>> BEGIN RECORDS PROVIDED

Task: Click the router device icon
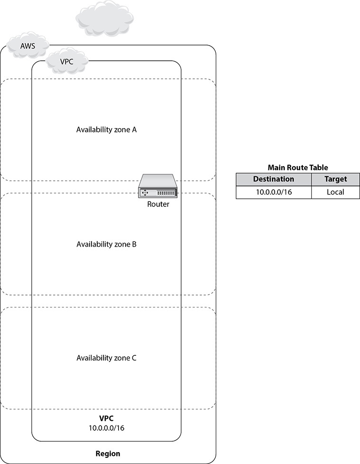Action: (x=158, y=187)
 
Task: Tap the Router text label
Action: (x=158, y=205)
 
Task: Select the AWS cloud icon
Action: (x=28, y=46)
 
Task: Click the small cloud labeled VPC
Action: (x=67, y=62)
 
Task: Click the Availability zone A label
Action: (x=106, y=130)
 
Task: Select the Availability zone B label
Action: (x=106, y=244)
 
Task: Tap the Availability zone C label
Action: (x=106, y=358)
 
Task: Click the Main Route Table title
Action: (x=298, y=167)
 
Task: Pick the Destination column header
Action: (x=273, y=179)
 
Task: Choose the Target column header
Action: (x=335, y=179)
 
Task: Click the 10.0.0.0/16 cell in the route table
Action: (x=273, y=192)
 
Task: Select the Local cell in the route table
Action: (x=335, y=192)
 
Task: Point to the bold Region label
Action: (x=108, y=454)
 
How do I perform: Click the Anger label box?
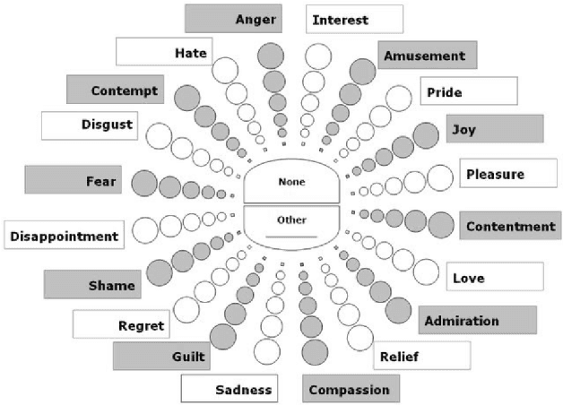[233, 18]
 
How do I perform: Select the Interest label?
[354, 19]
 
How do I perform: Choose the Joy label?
[495, 129]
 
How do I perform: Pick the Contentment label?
[510, 226]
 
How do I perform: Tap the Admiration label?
[477, 320]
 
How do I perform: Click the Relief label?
[421, 357]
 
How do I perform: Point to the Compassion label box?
[350, 389]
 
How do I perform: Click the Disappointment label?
[63, 237]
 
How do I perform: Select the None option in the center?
[291, 183]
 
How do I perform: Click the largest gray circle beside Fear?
[144, 184]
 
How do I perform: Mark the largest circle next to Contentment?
[441, 224]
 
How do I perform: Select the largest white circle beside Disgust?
[159, 135]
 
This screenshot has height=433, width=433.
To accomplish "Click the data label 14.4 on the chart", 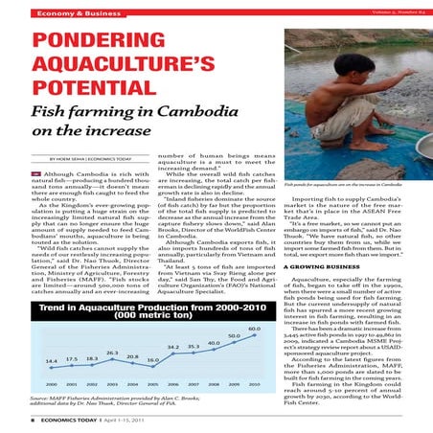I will (x=51, y=360).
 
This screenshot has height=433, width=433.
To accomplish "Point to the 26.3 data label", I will (x=112, y=353).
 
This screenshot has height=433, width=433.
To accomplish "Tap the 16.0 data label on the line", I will (x=151, y=360).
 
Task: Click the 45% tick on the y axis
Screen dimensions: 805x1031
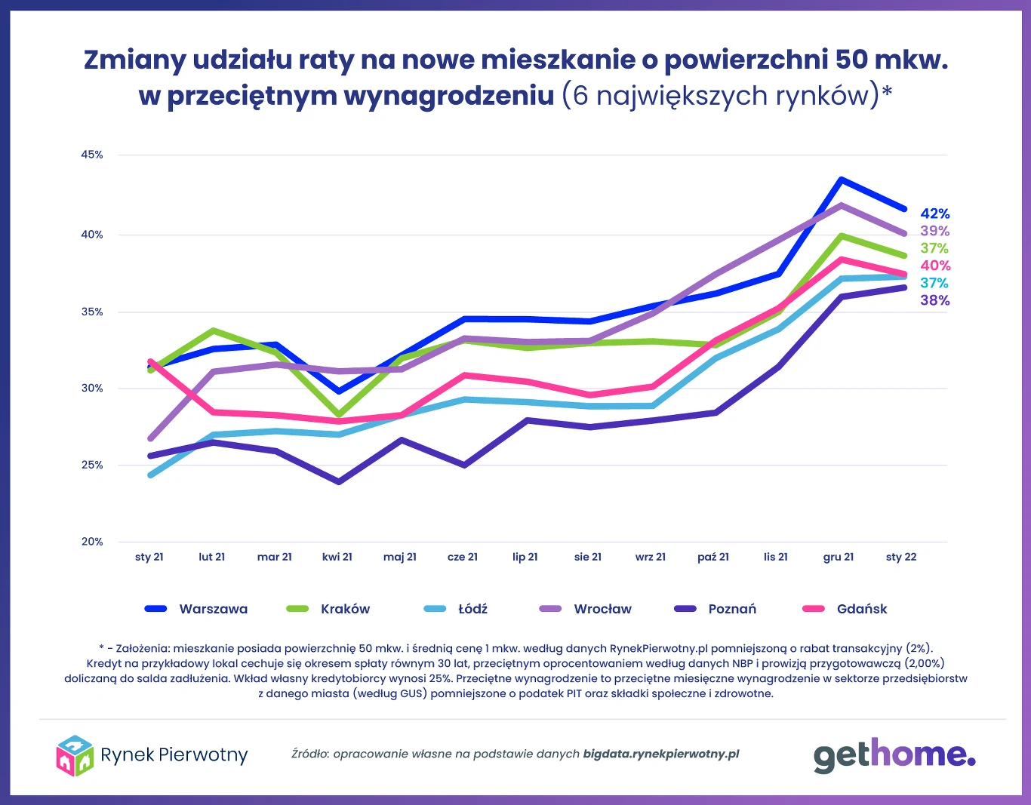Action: pos(92,155)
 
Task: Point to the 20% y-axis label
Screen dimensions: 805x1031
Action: pos(92,542)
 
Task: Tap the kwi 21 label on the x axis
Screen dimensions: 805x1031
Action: pos(337,557)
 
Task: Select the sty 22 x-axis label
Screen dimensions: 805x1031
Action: pos(901,557)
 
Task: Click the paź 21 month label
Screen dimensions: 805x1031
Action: pos(713,557)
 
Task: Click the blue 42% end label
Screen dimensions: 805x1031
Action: pos(935,214)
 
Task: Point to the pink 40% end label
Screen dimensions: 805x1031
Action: pos(935,266)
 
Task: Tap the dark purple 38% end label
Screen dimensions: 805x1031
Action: pos(935,300)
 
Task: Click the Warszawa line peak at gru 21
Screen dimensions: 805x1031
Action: pos(840,180)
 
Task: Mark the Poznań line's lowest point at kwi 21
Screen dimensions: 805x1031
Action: pos(337,481)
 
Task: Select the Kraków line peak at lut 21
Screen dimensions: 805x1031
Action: pos(214,330)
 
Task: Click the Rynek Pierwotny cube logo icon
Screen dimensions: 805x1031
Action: pos(75,755)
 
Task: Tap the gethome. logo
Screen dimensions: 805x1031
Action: pos(894,755)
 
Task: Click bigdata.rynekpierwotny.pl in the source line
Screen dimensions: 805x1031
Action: pos(661,754)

>> END RECORDS PROVIDED

> **GIVEN PROBLEM**
Copy the stretch from the line containing "Task: Select the Kraków line peak at lut 21" through the end of the rows, swapping "Screen dimensions" for "Viewport size" and leaving everything else unchanged.

> **PROBLEM SOLUTION**
Task: Select the Kraków line peak at lut 21
Viewport size: 805x1031
Action: pos(214,330)
 
Task: Click the Rynek Pierwotny cube logo icon
Viewport size: 805x1031
Action: pos(75,755)
 
Task: Tap the gethome. logo
Viewport size: 805x1031
Action: pos(894,755)
 
Task: Click bigdata.rynekpierwotny.pl in the source line
Viewport size: 805x1031
Action: pos(661,754)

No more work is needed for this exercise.